La excesiva fijeza por la radical actualidad y la rapidez vertiginosa de los acontecimientos hacen que demos carpetazo a muchas cuestiones políticas antes de haberlas analizado adecuadamente. La fiesta en que vivíamos —ésa que ha terminado con la crisis—aquel café para todos que ya no se puede repartir tan alegremente, constituye un ejemplo palmario. El espectro político al completo está de acuerdo en que acabó la fiesta, en que se agotó el café y en que los resultados electorales han sido una de las consecuencias. Después ha pasado la página y el nuevo gobierno se ha convertido en el centro de atención. El único centro. Pero, ¿qué pasa con la fiesta? ¿Quién la paga? Porque si «ha terminado la fiesta» —frase que llena las bocas multicolores de los políticos— es que había una; si ya no hay café para todos, es que lo había. ¿Quién paga, pues, la factura? ¿Basta con abandonar el poder para saldarla? Porque si eso basta, es que al estamento político se le ha concedido la dación en pago, privilegio que sigue vedado para la ciudadanía rasa.

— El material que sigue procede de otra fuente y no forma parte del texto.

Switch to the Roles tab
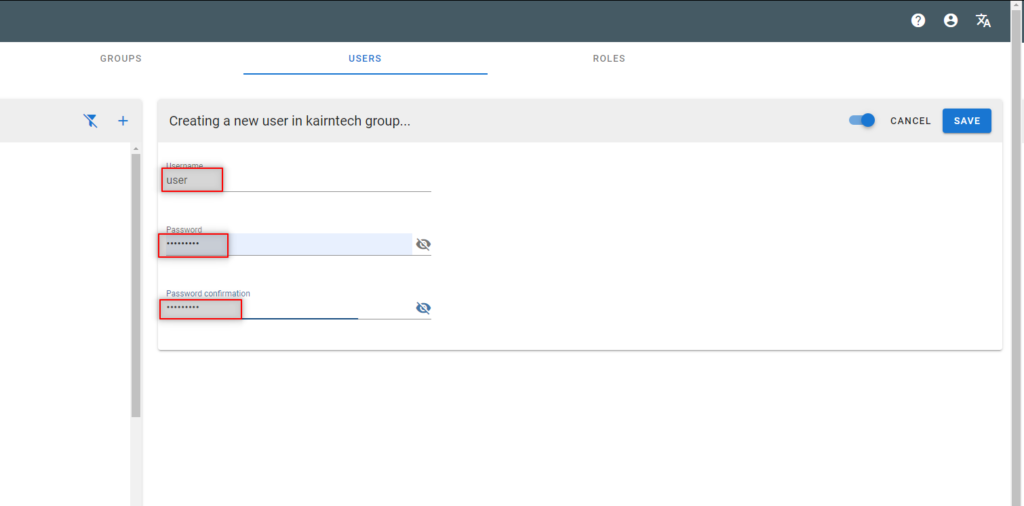pyautogui.click(x=609, y=59)
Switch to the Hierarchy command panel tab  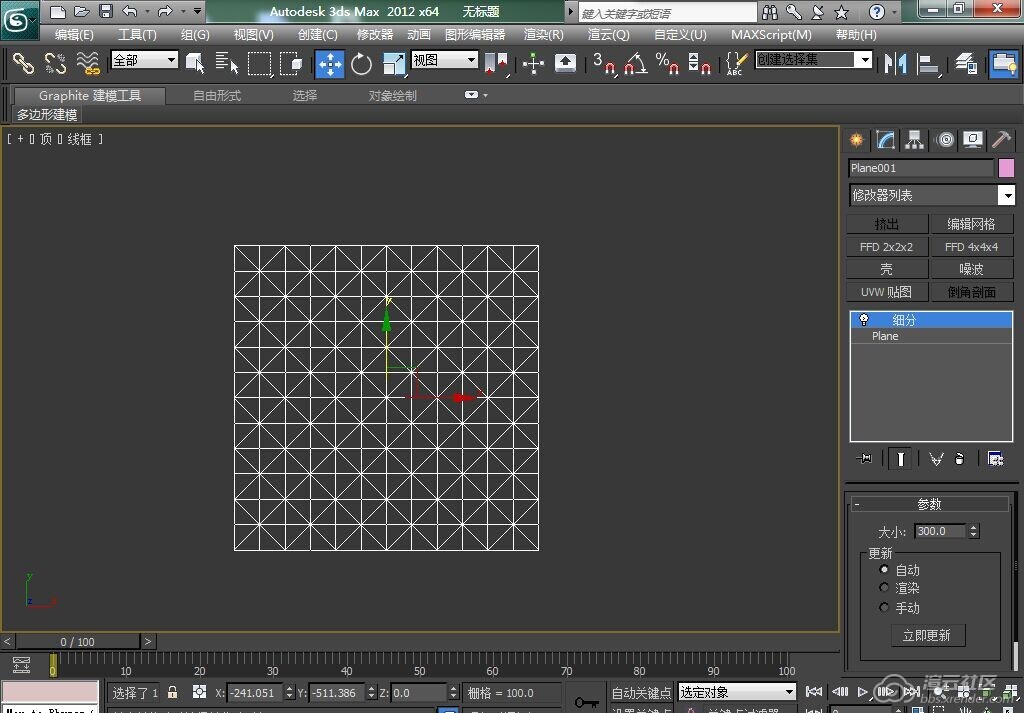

En el tiempo de bonanza económica, de «buena recaudación», las administraciones de uno y otro signo dedicaron el dinero a entrar gente al pesebre, a multiplicar los cubículos de las covachuelas y a complicar la urdimbre de los organigramas, en lugar de mejorar lo mucho mejorable, bajar los impuestos y facilitar el funcionamiento de las empresas. Hincharon la burocracia y hundieron la economía; dieron tarjeta, coche y móvil a millares de paniaguados y asfixiaron a los empresarios y a los autónomos; demostraron que les importaba un comino su misma razón de ser, y se autoproclamaron aristocracia de la gramática parda. Sabían que únicamente se jugaban el poder. Contaban con la dación en pago. No hay otra explicación para su atrevimiento.

Ahora, el nuevo Gobierno parece dispuesto a seguir devolviendo las facturas de la fiesta o, cuando menos, cargando el importe a la población. Ellos —los que mandan, los políticos— no harán sacrificios; únicamente ofrecerán el nuestro, el de la gente de a pie, para calmar las iras de los totems mercantiles. Continuarán siendo los alquimistas de la sinecura que fueron sus antecesores; demostrando que a la política se va, en este país, para sacar dinero; mintiendo para no escotar en la factura de la fiesta, para evitar lo primero que, honrada, responsable, política, patriótica y solidariamente deben hacer: bajarse la nómina —empezando por el presidente y acabando por el último concejal del pueblo más pequeño— a la mitad. Cualquier arbitrio que no venga precedido por éste será, en mayor o menor grado, un embuste. La fiesta está por pagar, y ellos —unos y otros—, que la organizaron y disfrutaron, quieren irse de rositas.